* _Provided entries_:
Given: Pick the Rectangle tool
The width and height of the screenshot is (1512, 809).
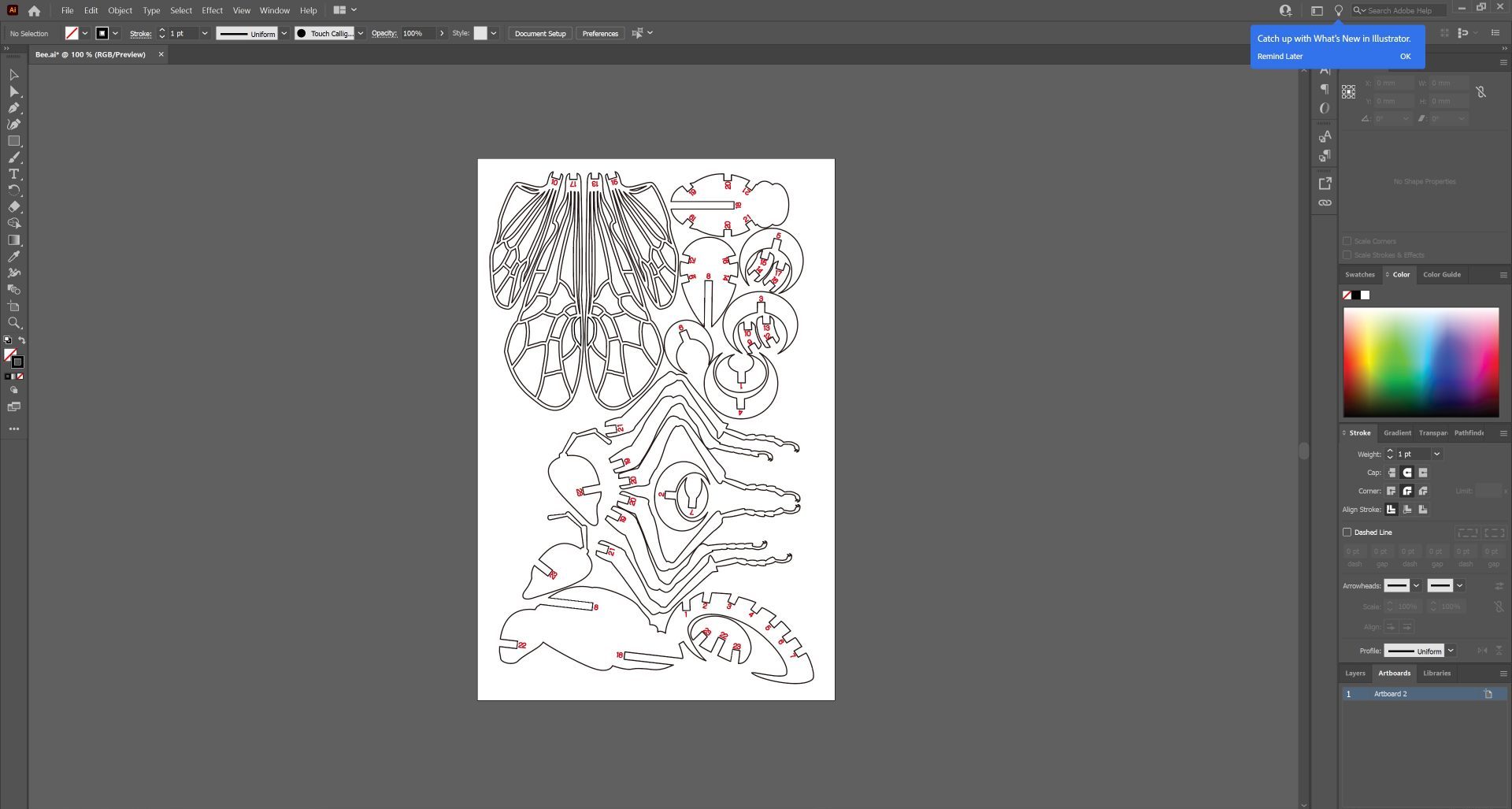Looking at the screenshot, I should (x=14, y=141).
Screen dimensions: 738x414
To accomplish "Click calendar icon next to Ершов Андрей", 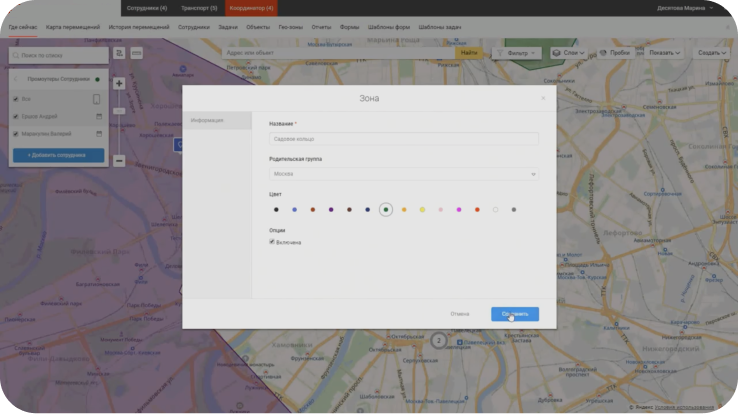I will coord(98,116).
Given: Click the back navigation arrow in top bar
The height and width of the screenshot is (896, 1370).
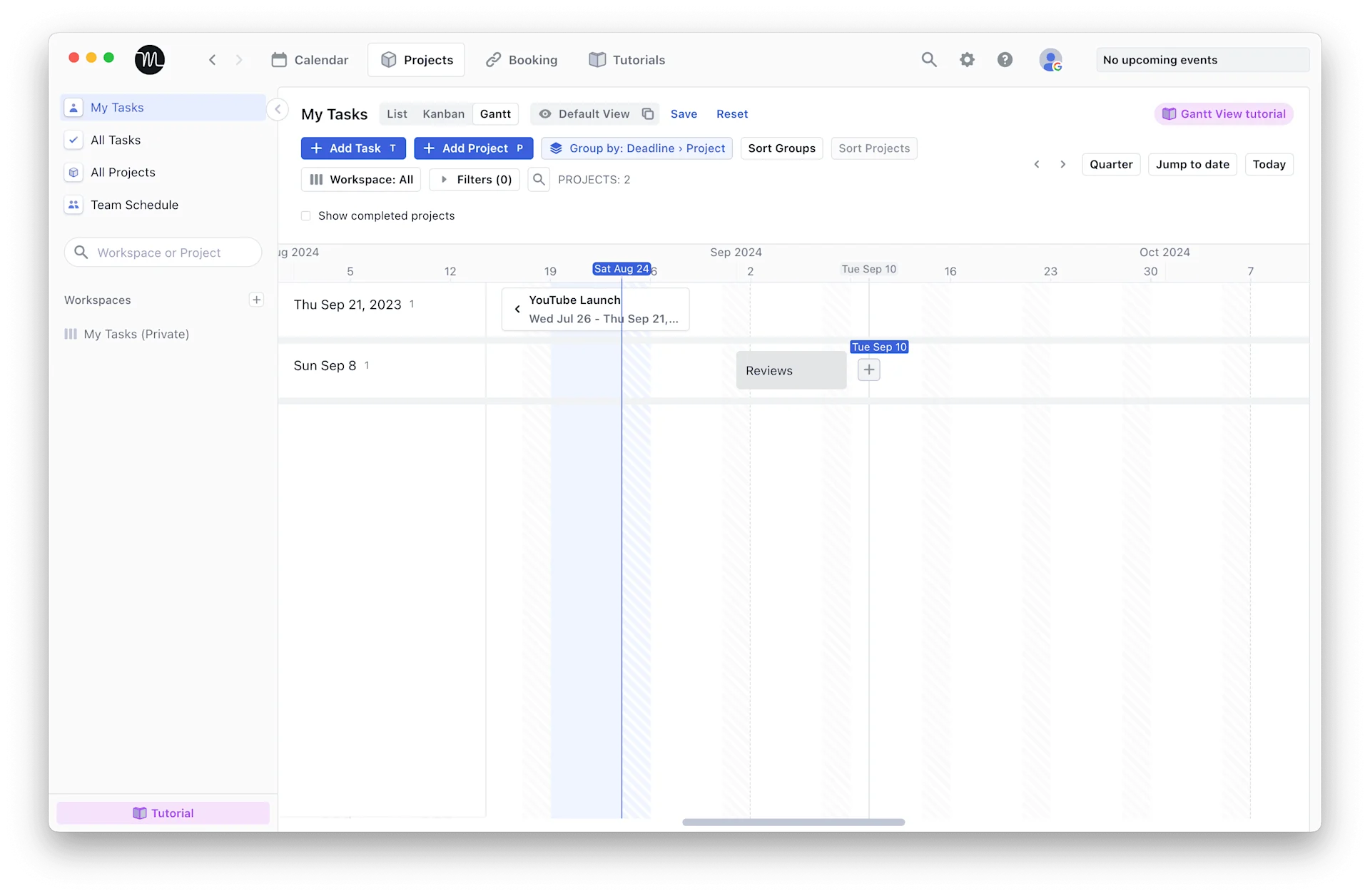Looking at the screenshot, I should [x=212, y=60].
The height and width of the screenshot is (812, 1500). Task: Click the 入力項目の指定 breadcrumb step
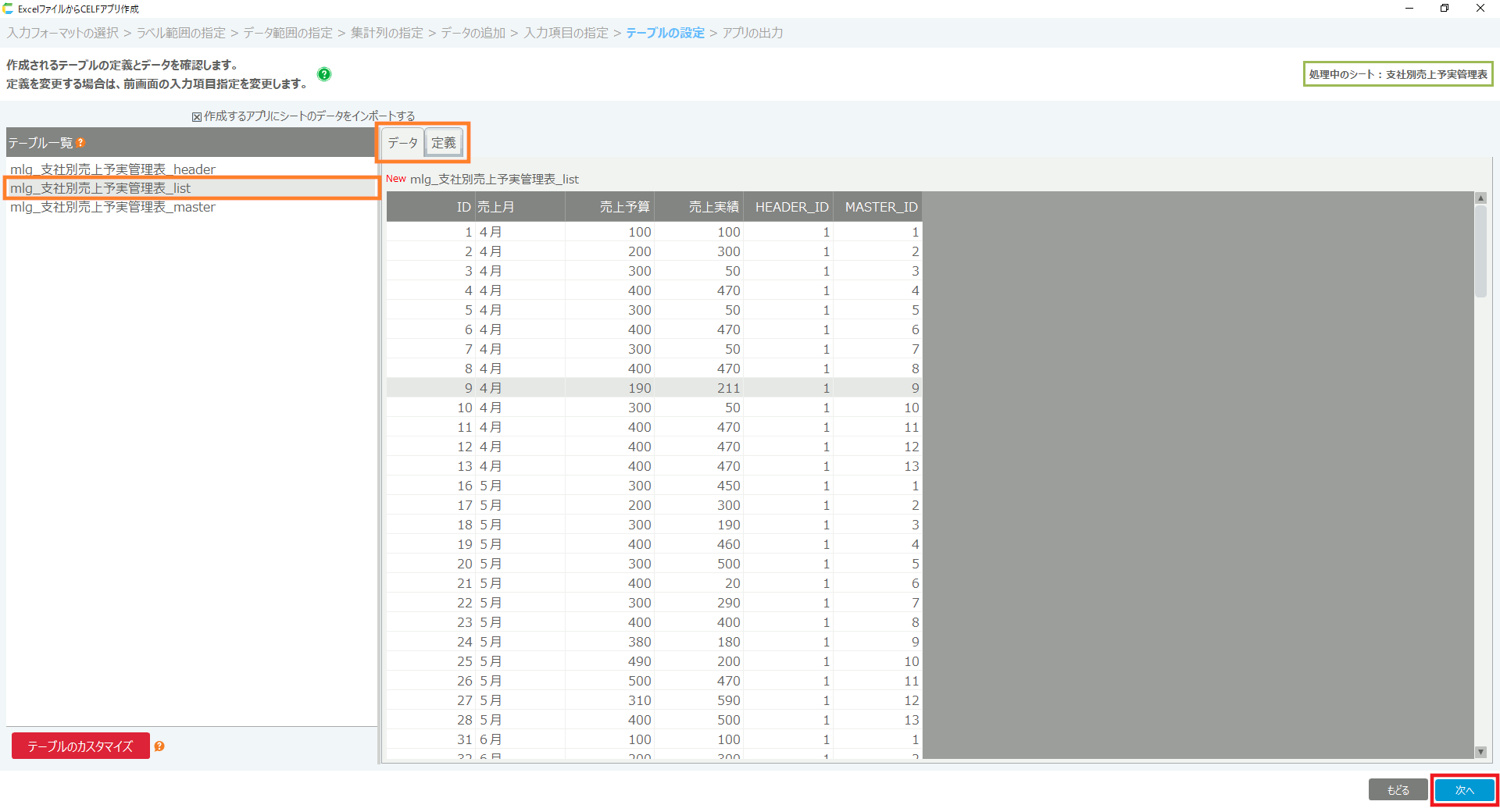tap(566, 33)
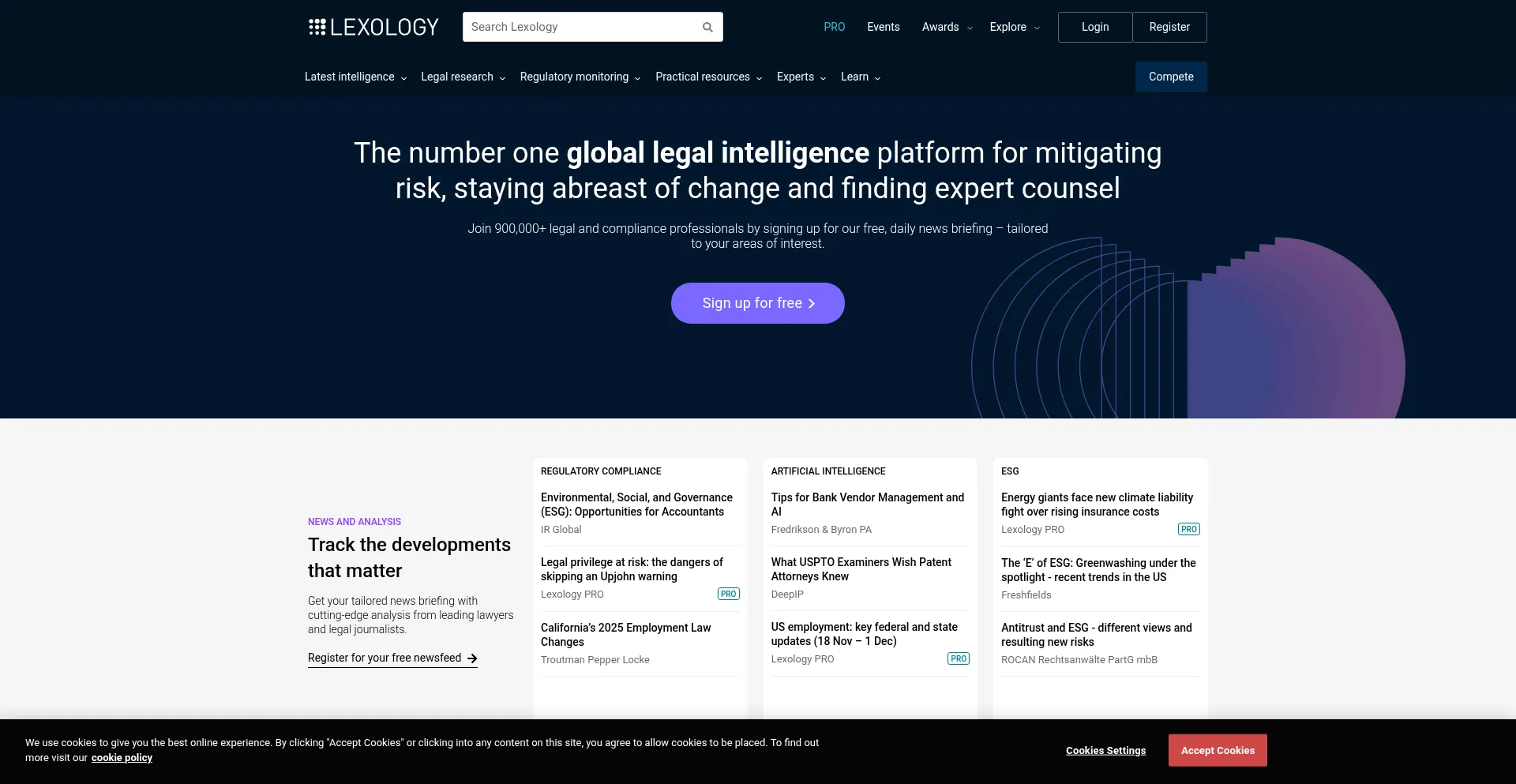Screen dimensions: 1516x784
Task: Click the Accept Cookies button
Action: 1217,751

* _Stated problem_:
Reproduce the entries word for word, starting at the line that contains "The height and width of the screenshot is (812, 1500)." and continuing through the end of the entries, both ends included. Omit the pictures from your answer.

* _Solution to the problem_:
The height and width of the screenshot is (812, 1500). Task: Click the 入力項目の指定 breadcrumb step
tap(566, 33)
Screen dimensions: 1516x784
Task: Click the Accept Cookies button
Action: 1217,751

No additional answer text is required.